[THE DATA — start]
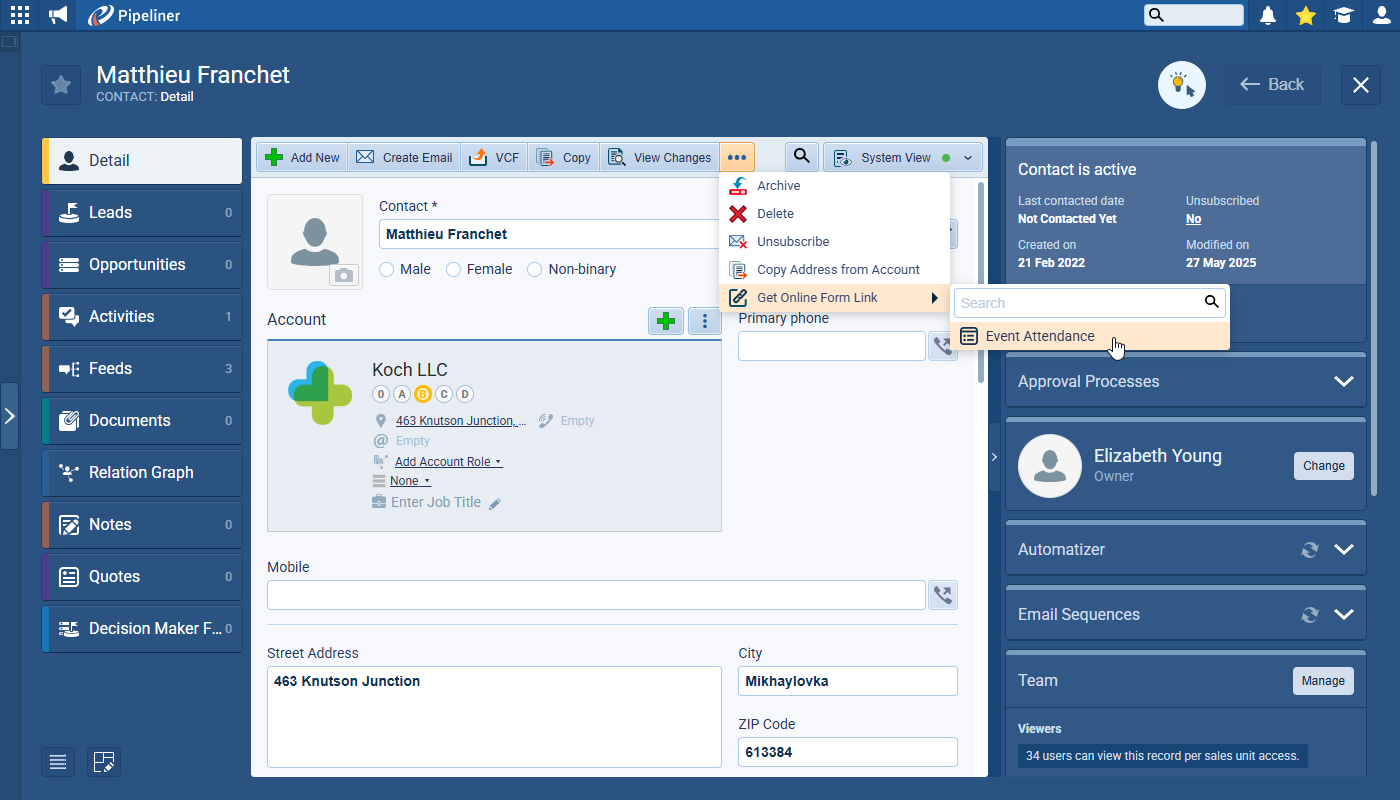Expand the Approval Processes panel

[1343, 381]
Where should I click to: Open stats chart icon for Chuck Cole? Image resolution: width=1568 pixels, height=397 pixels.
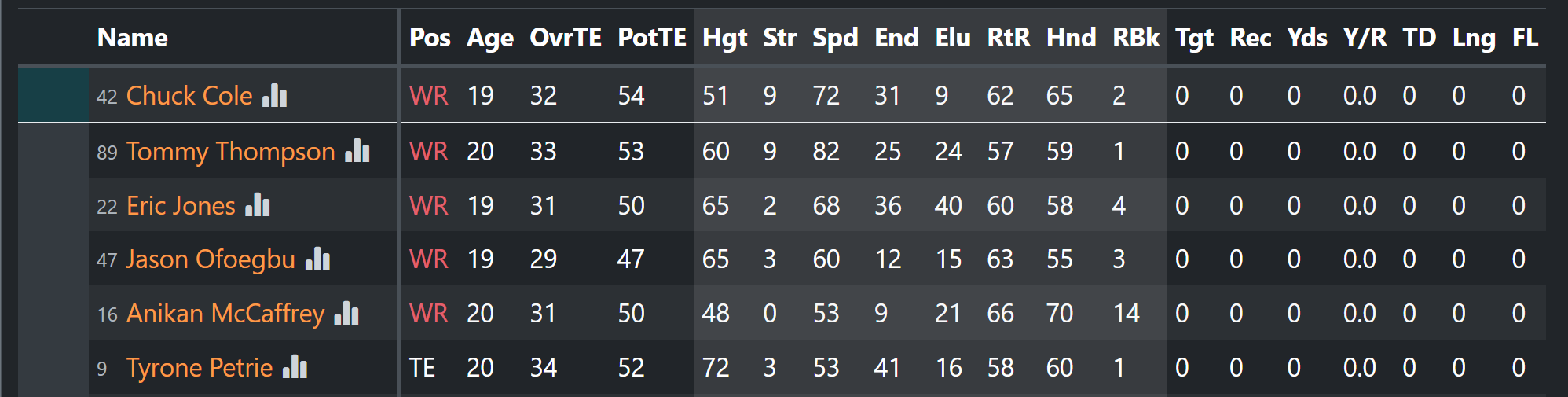click(x=275, y=95)
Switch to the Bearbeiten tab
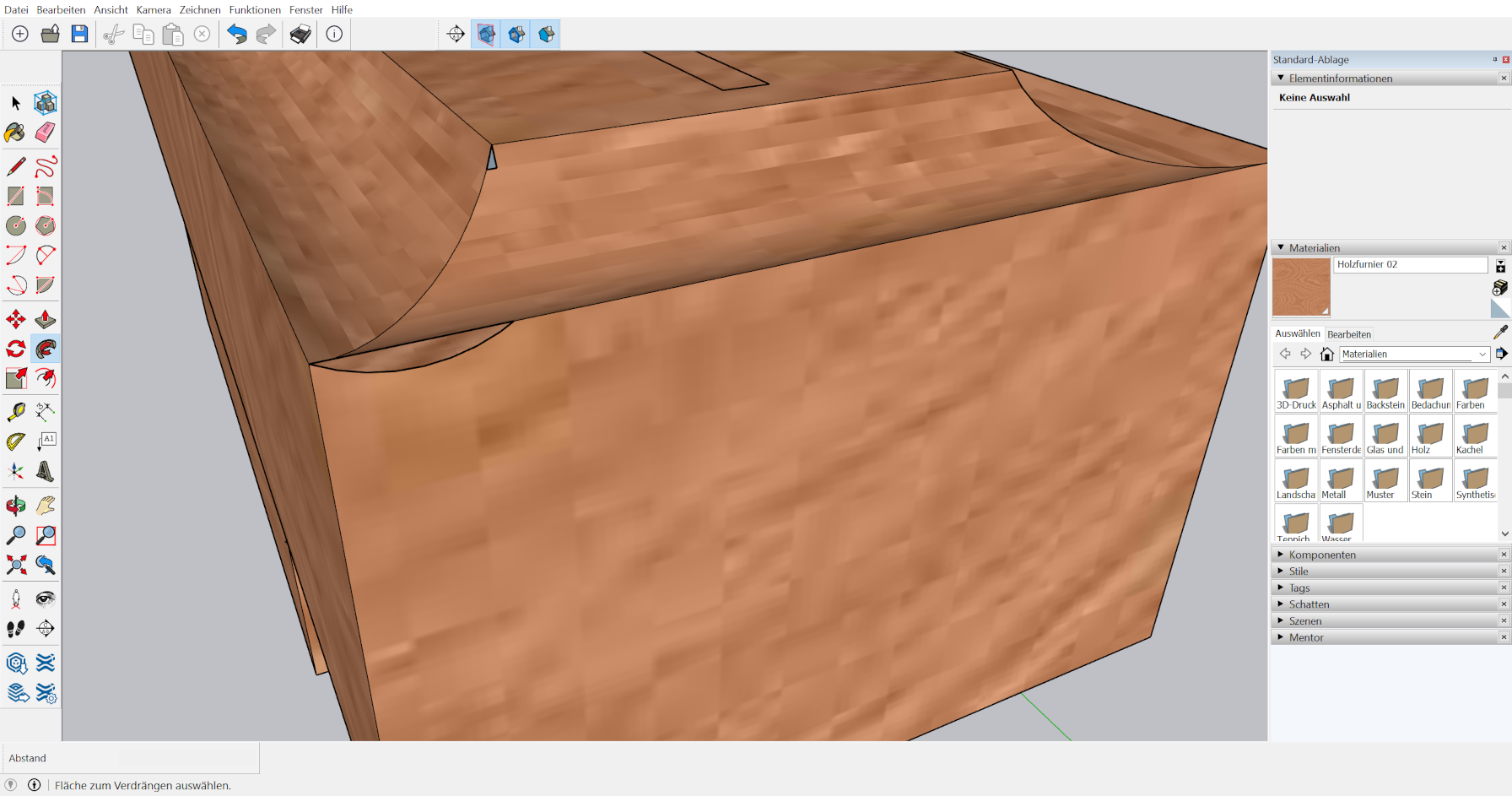The width and height of the screenshot is (1512, 796). click(x=1348, y=334)
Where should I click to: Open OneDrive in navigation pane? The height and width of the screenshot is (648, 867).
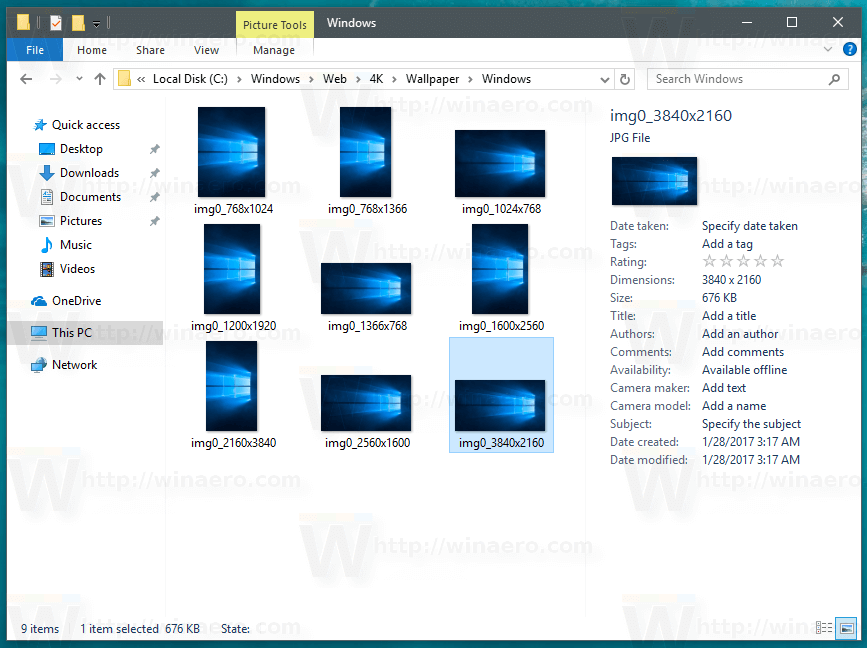(76, 301)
[THE DATA — finish]
-- THE PROBLEM --
All lines from the one that contains "Switch to the Bearbeiten tab" through the last line of the data should be retyped exactly, with the pictures left out.

-- SOLUTION TO THIS TASK --
Switch to the Bearbeiten tab
The width and height of the screenshot is (1512, 796). click(x=1348, y=334)
Where should I click to: Open OneDrive in navigation pane? The height and width of the screenshot is (648, 867).
(76, 301)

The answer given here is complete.